DPD PKS KOTA TEGAL

DPD PKS KOTA TEGAL

BERITA TERKINI

Lomba Hadroh Meriahkan Musda 4 PKS Kota Tegal

Tegal, PKS KOTA TEGAL - Penampilan grup hadroh Ulil Albab, berhasil menarik perhatian juri festival lomba hadroh, dan menyisihkan 8 peserta lain. Kekompakan dengan kualitas vocal yang kuat menjadikan Ulil Albab tampil sebagai pemenang. Penampilannya memukau dengan paduan vocal grup yang kompak dan kuat. Selain ditopang dengan kualitas vocal yang mumpuni, penampilannya juga diiringi dengan gerakan-gerakan tarian dari penabuh rebana yang tampil ritmis.

Secara cerdas, mereka memainkan tidak hanya lagu-lagu shalawat, tapi juga dikombinasikan dengan lagu-lagu nasional seperti Indonesia Tanah Air Beta, dan juga tampak ritmis memadukan memainkan music rap, hanya dengan memanfaatkan instrument rebana dan acapela yang kualitasnya tidak bisa dianggap sepele.

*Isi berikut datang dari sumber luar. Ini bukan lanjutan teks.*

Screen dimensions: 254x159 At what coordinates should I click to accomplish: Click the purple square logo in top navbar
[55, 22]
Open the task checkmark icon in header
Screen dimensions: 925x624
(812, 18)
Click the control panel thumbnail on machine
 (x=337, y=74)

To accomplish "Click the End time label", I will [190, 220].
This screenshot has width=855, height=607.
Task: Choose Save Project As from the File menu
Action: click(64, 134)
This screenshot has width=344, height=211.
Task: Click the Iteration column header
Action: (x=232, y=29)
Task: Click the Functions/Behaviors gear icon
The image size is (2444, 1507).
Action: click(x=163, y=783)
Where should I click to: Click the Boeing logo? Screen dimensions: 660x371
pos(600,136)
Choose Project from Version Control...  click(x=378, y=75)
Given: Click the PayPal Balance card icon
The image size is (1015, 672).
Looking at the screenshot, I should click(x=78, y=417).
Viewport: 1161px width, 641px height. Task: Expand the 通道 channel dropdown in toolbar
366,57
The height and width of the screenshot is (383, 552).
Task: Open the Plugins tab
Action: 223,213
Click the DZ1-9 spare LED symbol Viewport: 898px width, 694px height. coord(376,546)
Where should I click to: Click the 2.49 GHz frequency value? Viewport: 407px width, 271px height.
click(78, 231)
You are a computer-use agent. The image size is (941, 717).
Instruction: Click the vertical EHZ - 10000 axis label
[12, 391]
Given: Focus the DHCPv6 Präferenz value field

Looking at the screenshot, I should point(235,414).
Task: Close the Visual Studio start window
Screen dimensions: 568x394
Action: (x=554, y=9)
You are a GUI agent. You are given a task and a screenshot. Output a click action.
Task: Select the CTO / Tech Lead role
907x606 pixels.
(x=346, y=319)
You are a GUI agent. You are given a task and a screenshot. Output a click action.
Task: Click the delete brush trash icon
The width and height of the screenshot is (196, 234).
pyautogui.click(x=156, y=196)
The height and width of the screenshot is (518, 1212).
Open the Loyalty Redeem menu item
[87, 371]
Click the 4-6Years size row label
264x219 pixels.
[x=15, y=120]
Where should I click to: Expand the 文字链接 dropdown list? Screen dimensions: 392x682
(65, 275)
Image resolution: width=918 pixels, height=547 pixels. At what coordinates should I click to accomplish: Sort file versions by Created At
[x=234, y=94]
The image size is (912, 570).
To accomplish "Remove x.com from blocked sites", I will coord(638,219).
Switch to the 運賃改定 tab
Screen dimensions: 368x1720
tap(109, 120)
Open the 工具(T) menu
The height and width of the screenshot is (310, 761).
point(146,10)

Ali Muzaeni, pimpinan hadroh Ulil Albab, mengatakan bahwa dirinya termotivasi menekuhi hadroh untuk syiar shalawat. Keseriusannya melatih dan berlatih ternyata tidak main-main.
Buktinya dari sekitar 20 kali ikut lomba, 20 kali pula grup ini berhasil menjadi juara. Termasuk diantaranya pernah menjuarai lomba hadroh dalam rangka hari jadi Kabupaten Tegal, Juara 1 Festival Hadroh Tingkat Propinsi tahun 2014 yang diselenggarakan UNNES. Termasuk lomba yang diselenggarakan PKS. Persiapan ikut lomba ini dua hari dua malam.

Grup yang beranggotakan 17 personil ini sangat mengapresiasi positif acara festival hadroh yang diselenggarakan PKS. “Baru pertama kali acara Musda ada lomba hadroh. PKS Kok bisa ya, karena biasanya kalau acara-acara resmi kayak gini jarang sekali ada hadroh. Tetangga saya juga PKS, kadang sering dengerin kami latihan,” katanya. Ia berharap PKS menjadi lebih baik, dan bisa menyejahterakan rakyat sesuai visi misinya. [Ali Irfan]

500 Kader Ikuti Acara Musda 4 PKS Kota Tegal

TEGAL. PKS KOTA TEGAL - Sebanyak 500 orang anggota PKS mengikuti perhelatan Musda 4 PKS Kota Tegal yang digelar, Minggu (1/11/15) di Gedung Felis, Alun-alun Kota Tegal.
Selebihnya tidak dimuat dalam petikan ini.